Areas

The development of IVSS concepts for better safety, business growth and competitiveness starts from an understanding of the interaction between the following three basic components in the road transport system:

The human being
Preventive solutions based on the vehicle’s most important component.

The road
Intelligent systems designed to increase security for all road users.

The vehicle
Active safety through pro-active technology.

IVSS is taking a needs–driven/problem–oriented approach and has identified three key problem areas for avoiding major road accidents:

1. ”Impaired drivers” or drivers with reduced capability as regards the primary driving task

• Drowsiness
• Driver distraction
• Alcohol/drunk drivers
• Drugs/drugged drivers

2. ”Speed – Sense, alert and respond” or the driver’s ability to adapt to the current or expected traffic situation. Increase driver/vehicle system ability to respond by 

• Obstacle detection/vision enhancement
• Traffic & conflict management
• Performance/Speed adaptation
• Road condition monitoring

3. ”Just before the unavoidable” – crashworthiness / mitigation & biomechanics. Further research in the area is needed to improve the ability of these systems to adapt to various accident scenarios with respect to the type of collision and occupants involved, position of the occupants etc.
Another important area concerns inter-vehicle compatibility as well as compatibility between vehicles and vulnerable road users.

To support these three problem areas, IVSS has identified the following three functions / systems:

1. Sensor–rich embedded systems
• Sensor needs range from external objects/vision enhancement (other vehicles, people, animals, traffic signs, etc.)

to

internal vehicle systems (friction monitoring, vehicle stability, etc).
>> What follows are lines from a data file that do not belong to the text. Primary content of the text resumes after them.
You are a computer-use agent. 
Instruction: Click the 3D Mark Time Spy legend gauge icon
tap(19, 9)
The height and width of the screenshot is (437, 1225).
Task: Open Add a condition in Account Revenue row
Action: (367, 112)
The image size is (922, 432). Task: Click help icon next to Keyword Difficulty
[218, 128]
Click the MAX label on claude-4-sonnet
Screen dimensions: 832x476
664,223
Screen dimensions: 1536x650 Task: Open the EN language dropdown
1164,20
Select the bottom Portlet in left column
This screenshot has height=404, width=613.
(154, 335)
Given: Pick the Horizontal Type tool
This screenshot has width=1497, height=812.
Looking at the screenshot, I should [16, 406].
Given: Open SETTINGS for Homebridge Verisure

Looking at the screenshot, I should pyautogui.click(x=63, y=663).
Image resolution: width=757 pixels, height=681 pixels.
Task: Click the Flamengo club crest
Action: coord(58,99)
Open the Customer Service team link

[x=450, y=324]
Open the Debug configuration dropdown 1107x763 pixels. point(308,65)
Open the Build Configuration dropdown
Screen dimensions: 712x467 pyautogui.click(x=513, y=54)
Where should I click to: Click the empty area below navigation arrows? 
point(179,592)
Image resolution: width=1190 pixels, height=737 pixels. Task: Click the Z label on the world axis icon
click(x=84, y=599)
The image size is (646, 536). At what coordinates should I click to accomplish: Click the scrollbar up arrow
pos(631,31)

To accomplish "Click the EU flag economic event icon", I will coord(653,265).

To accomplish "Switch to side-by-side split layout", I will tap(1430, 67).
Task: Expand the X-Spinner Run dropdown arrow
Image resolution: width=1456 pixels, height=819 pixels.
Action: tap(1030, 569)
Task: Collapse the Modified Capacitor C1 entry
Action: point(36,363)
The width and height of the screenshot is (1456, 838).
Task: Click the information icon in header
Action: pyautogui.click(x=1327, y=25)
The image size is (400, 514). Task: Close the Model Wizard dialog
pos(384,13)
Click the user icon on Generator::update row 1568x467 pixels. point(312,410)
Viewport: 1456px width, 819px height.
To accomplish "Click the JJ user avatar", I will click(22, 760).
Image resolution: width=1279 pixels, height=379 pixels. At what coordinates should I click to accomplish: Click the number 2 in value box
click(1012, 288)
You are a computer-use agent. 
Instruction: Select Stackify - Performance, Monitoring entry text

2. Communication platforms & digital road maps/infrastructure

• Define communication standards (e.g. “time critical traffic safety information”, communication range / frequency spectrum, connection methodology).
• Positioning and relative distance between vehicles.
• Digital infrastructure to support a cost–effective traffic management of basic services and the development of value–added services.
• Individual/personalised services to support industrial partners in making services available on the market that otherwise might not be

3. Dependable, fault–tolerant systems
• All systems can be depended upon to start quickly and run safely for a long time.
• Improved predictable error detection and failure tolerant architecture.
• Completely problem-free ownership experience.